The strength of property rights in the United States has declined over the past four years, a new report on property rights around the world has revealed.
The Property Rights Alliance released its annual International Property Rights Index on Tuesday. The index ranks 131 countries based on how they score in three areas of property rights protection: legal and political environment, physical property rights, and intellectual property rights.
The United States was ranked 17th in the world for property rights protections.
The United States had an overall score of 7.6 out of 10, putting it behind such countries as Finland, the United Kingdom, Hong Kong, and Germany. Its score puts it just ahead of Belgium, Ireland, France, Qatar, and the United Arab Emirates.
The United States’ score has declined almost half a point since its 2009 peak. However, this year’s score is 0.2 points higher than in 2007, the first year of the report.
Intellectual property rights was the highest component of the U.S.’s score, coming in at 8.3 and putting it in a five-way tie for second in the world.
However, the relative weakness of the U.S.’s physical property rights and legal protections dragged down the overall score. The United States ranked 23rd for legal protections with a score of 7.2 and 22nd for physical property rights with the same score.
The United States did see its score slightly improve from last year, "due to a 0.4 point increase in political stability," the report said, presumably in the wake of the presidential elections.
Those countries with stronger property rights protections tend to be wealthier, the report showed. A strong correlation exists between all three areas of property rights and Gross Domestic Product (GDP) per capita.
At the bottom of the rankings were such countries as Yemen, Venezuela, Burundi, Haiti, and Libya. China ranked 58th with a score of 5.5, and Russia ranked 102nd with a score of 4.5.
"Too many in the West, where property rights seem as natural as the air we breathe, have forgotten how important such rights were in helping Europe and the U.S. make the transition from the Old Regime into the Industrial Revolution," wrote Hernando de Soto, president of the Institute for Liberty and Democracy in Peru, in a foreword to the report.
"They tend to view property rights as essentially the protection of ownership … What they miss is that property rights have evolved from those original functions to play other roles in modern society."
De Soto argued that strong property rights protections allow entrepreneurs to work and collaborate, driving the economy. He has been researching property rights issues since the 1980s, and the Property Rights Alliance has created the Hernando de Soto fellowship in his honor. The de Soto fellow writes the report each year.

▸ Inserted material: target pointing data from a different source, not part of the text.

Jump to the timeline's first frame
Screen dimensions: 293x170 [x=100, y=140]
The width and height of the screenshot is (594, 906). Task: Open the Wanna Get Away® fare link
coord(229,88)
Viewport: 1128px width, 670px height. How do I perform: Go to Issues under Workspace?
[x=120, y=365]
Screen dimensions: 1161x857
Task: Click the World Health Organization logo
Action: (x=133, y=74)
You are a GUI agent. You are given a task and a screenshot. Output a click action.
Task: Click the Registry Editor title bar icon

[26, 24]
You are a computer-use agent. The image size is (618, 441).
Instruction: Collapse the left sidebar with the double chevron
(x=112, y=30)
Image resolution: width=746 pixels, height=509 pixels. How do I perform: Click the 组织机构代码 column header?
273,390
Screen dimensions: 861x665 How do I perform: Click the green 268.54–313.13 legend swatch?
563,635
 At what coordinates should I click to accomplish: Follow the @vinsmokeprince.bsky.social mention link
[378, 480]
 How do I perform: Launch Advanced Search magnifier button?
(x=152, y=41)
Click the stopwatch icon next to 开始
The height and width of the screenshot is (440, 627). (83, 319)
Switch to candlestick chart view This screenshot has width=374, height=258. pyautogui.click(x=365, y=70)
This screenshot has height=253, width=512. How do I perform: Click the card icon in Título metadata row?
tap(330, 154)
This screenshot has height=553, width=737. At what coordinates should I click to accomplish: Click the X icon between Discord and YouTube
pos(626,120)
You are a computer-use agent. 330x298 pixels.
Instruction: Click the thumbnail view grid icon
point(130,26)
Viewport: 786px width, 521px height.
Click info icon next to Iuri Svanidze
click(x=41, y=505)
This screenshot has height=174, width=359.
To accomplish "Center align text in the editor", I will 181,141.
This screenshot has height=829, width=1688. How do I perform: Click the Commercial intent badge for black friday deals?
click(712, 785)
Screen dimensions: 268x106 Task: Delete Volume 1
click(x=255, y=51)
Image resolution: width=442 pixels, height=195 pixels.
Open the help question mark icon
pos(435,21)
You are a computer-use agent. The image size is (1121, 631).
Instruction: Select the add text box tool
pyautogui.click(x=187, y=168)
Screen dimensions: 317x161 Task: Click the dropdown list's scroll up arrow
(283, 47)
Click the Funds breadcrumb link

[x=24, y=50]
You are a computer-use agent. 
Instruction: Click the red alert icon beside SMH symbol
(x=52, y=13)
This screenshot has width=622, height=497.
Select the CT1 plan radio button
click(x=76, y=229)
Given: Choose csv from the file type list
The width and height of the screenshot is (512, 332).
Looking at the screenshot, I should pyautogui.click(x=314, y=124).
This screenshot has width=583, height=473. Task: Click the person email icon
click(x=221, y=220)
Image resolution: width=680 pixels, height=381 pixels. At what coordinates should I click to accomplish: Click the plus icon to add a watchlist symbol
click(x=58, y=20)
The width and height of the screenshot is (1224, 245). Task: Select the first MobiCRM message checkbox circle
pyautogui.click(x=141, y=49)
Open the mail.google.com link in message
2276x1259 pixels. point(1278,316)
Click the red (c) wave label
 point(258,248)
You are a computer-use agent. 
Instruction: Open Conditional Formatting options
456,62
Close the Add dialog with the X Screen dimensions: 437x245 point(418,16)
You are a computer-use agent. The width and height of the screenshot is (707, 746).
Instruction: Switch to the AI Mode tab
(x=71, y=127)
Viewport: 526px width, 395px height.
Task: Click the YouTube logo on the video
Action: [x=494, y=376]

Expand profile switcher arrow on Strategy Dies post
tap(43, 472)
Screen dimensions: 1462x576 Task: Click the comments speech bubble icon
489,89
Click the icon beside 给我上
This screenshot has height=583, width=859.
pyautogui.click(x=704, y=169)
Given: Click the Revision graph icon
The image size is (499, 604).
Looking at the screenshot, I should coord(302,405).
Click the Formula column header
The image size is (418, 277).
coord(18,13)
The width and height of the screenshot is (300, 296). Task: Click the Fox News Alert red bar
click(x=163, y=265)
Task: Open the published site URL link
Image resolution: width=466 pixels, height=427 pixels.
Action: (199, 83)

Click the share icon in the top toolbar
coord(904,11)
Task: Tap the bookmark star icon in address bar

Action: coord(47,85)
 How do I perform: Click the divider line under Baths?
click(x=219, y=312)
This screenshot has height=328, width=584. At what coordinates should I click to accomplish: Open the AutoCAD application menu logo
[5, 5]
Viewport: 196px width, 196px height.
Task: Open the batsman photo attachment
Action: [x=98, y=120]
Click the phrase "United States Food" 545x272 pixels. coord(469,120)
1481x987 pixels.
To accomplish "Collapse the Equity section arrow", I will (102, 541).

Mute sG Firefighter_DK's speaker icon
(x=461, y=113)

The report pays special attention to the Middle East and northern Africa with an in-depth analysis of Tunisia, where the Arab Spring symbolically began.
"It’s pretty clear that strong property rights are a key foundation for a strong economy and a strong society," said Rick Geddes, a professor of public policy at Cornell University.
Property rights help encourage investment by guaranteeing the security of investments against arbitrary loss. Property rights also have a big effect on credit markets, as loans depend on clear titles to property to back them, Geddes said.
Additionally, studies have shown that legal protections for women’s wages against arbitrary confiscation encourage families to educate their children, Geddes noted.
"Property rights and low taxes are the key to economic growth. Everything else flows from that," said Grover Norquist, president of Americans for Tax Reform, which helped found the Property Rights Alliance.
The Arab Spring was the result in part of people not having property rights, Norquist contended. The first man to set himself on fire in Tunisia did so because he did not have any property rights, and subsequent self-immolations across the Arab world happened for the same reason, Norquist said.
Property rights—not democracy and financial aid—are the best way to stabilize the region, Norquist argued.
"The way to become like us is to have property rights like we did," he said.